Other women don’t tell you everything will be different the second time around.

They will explain away the difference. They will say it’s much harder because this time, you are also chasing a 3-year-old & can’t take the time to nap or rest or just be with yourself, but when you were pregnant with your son, you never did any of that either. They will say you are older now, that those few years make a big difference on how your body handles carrying another’s. They will remind you of the wives’ tale that girls steal your beauty & are harder on you when they’re inside, but easier once they’re born, while boys are the opposite. You’re not sure you believe any of this, but this pregnancy has been more challenging since the beginning.

Everything you didn’t experience with your son, you have felt tenfold this time around. From the expected nausea of the first trimester to shooting sciatica pain in the second to ligament pain & pelvic pressure & cramps & exhaustion & Braxton hicks & contraction-like sensations & stabbing “lightening” that pierces from where she will eventually be born through to your stomach to her moving across your whole abdomen like a tsunami.

For weeks now, you’ve felt she could come any day. For weeks, strangers have been naming & judging & objectifying your body, telling you what they think it needs without ever being asked: “Best get yourself home ‘cause it looks like that baby’s ‘bout to fall right out of you” & “You don’t look like you’re carrying a girl” & “You must be having twins” & “You should take it easy & sit with your feet up” & “You’re carrying really low” & “You want that decaf right?” & “Congrats!” & “Congrats!” & “Congrats?” & “God Bless!” & “I’m gonna report you to the grocery store for stealing one of their watermelons” & “I can’t believe you’re still doing _____________ & ____________ & _______________” & “You look great” & “How do you feel” & your only answer now is: “Still here, still pregnant” & you to get that printed on a shirt & you have two weeks to go, but your son was born around this time & so you thought that she would be here even sooner, but nothing is the same the second time around.

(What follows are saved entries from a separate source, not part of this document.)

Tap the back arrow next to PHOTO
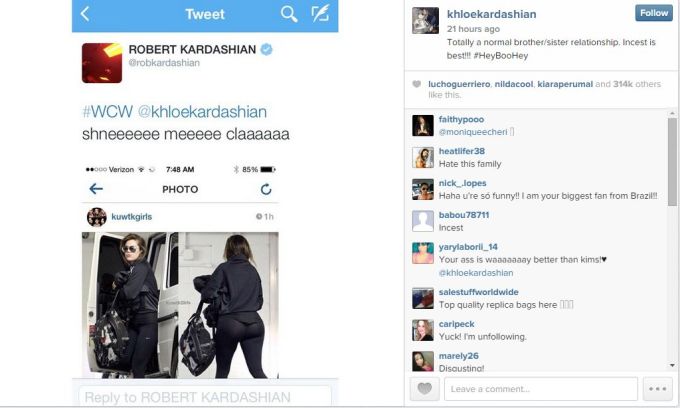Viewport: 680px width, 408px height. tap(96, 189)
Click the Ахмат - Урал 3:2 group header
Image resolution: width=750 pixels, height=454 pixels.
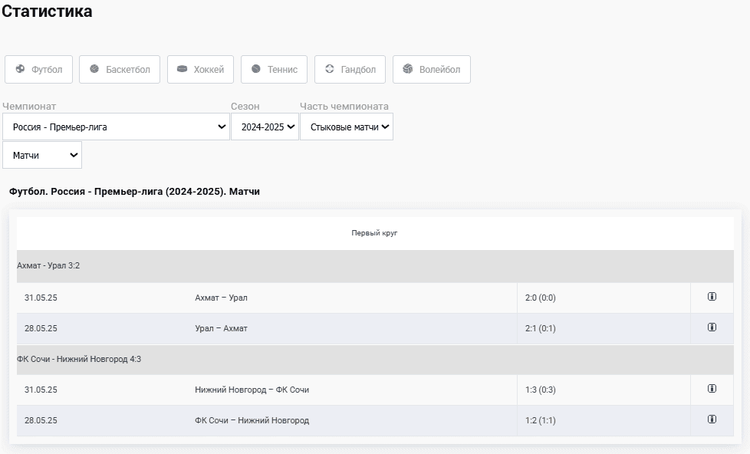point(48,266)
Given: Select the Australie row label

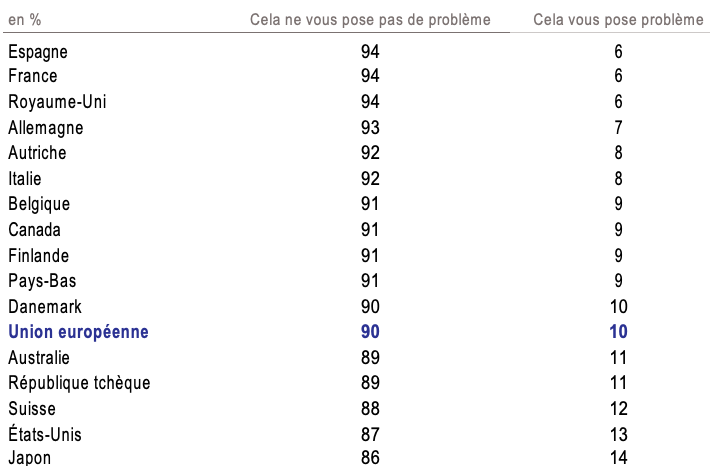Looking at the screenshot, I should [39, 357].
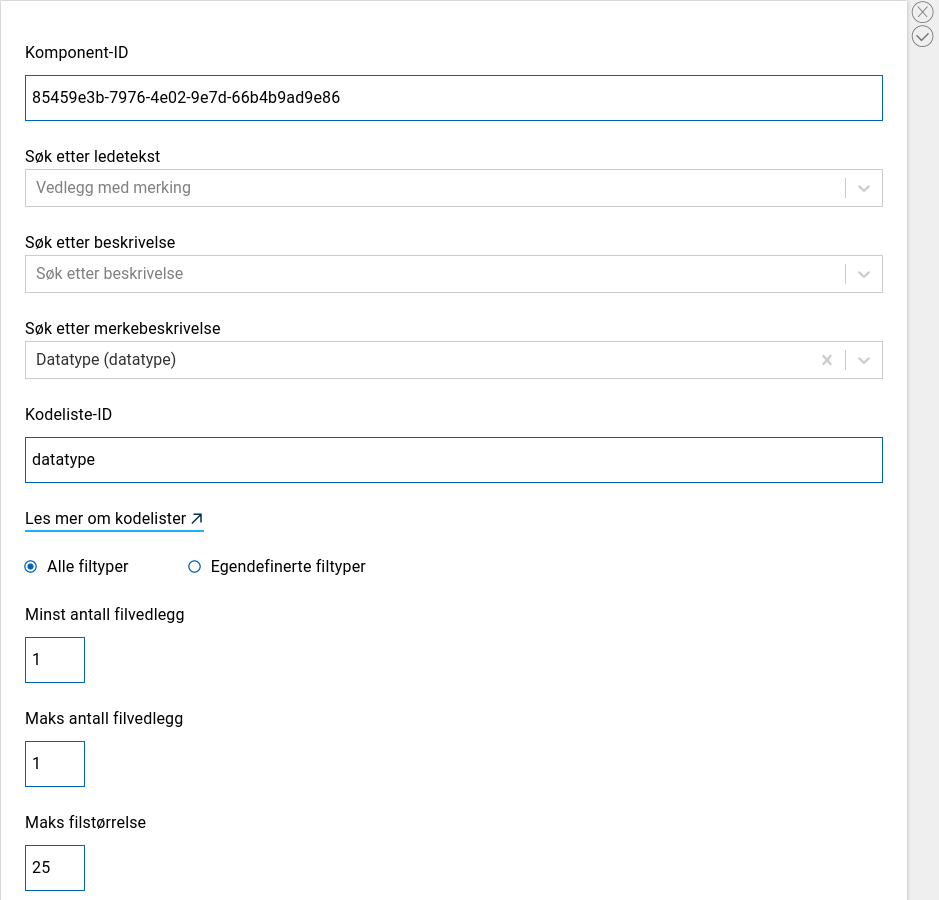
Task: Select the Alle filtyper radio button
Action: 31,567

Other women don’t tell you that the body you thought you knew with your first pregnancy is not the body you are still getting to know. It’s been changing, a slow shifting of techonomic plates awaiting an impending quake, a deep-sea volcanic eruption that will make a new, uncharted island. You remember your first labor, every second of it, truly, you think you do. But you don’t trust yourself now: What does a contraction really feel like? Will you know when they are really coming? Will your water break like last time? Will you need to be induced again? Will the group of babysitters you’ve assembled to be on-call actually be available to take care of your son? Will they arrive in time? Will your husband, who’s been too ill to work or drive, barely able to function these last few weeks, will he be able to go to the hospital with you? & most painful of all, will you even want him there?

Admitting this question is agony because the first time around, it wasn’t even a question. The first time, he soothed your back with strong hands & kept you calm & believed you when you said you didn’t need the epidural despite the doubt coming from others. & the morning after your son was born, he brought you an array of pastries & held the newborn on his naked chest to do skin-on-skin whenever you weren’t nursing. But this time, you’ve been breaking down sobbing most nights because you want so badly for him to feel better, selfishly, so that he can be there for you, so he can help you feel better too. & you know you will want him there, want him with you because he reminds you of your own strength & endurance, reminds you are an unstoppable storm. & at least this week, he’s felt somewhat better & he even drove, so maybe he’ll be able to take you to the hospital when the time comes after all. & maybe this is why this baby isn’t coming early. Maybe she knows to stay inside until both of you are ready to care for her.

So, in these final days or weeks of being pregnant, these final moments of carrying another life inside you for what will likely be the last time, you are listening, extra hard to your own body. Listening to what it wants. Trying not to compare it to the first time or anything that came before. Listening to its desire to be in the water. To hold your son close as he flails & splashes around you & hangs off of your shoulders between fits of doggy-paddle water treading. To the way your body wants to hold your son’s longer, kiss him harder, & show him how much your whole growing self loves him even as you are less capable of doing the things he wants to feel this love. You are forgiving yourself for being unable to pick him up sometimes or keep up with him in games of tag or fit side-by-side on a rocking chair at bedtime. But you are listening, to your body & his, savoring every touch, the well of three lives within your grasp.

You’re listening too, to your body’s urge for stillness, when stillness & quiet are the most challenging things for you to handle, to be alone with. You are forcing yourself to breathe & find your mat & let someone else tell you what to do for an hour. Listening to the way you hate losing control, but must come to terms with its loss. Listening to your simultaneous need for rest & pushing limbs to a breaking point until your mind finds an inability to think. You’re accepting the fact that you feel better when in motion, like a hurricane, but that you need to make room, make time, for the eye of the storm. & you’re welcoming your body’s raging lack of grace & balance & order & hearing its new, off-kilter rhythm, swayed by nearly 30 extra pounds of bone & blood & body, moved by a storm you’re feeding inside you. You are a full moon, listening & pulling the tides & torrents of waxing bodies in your orbit. You are listening, trusting the way your body knows to tempest & glow.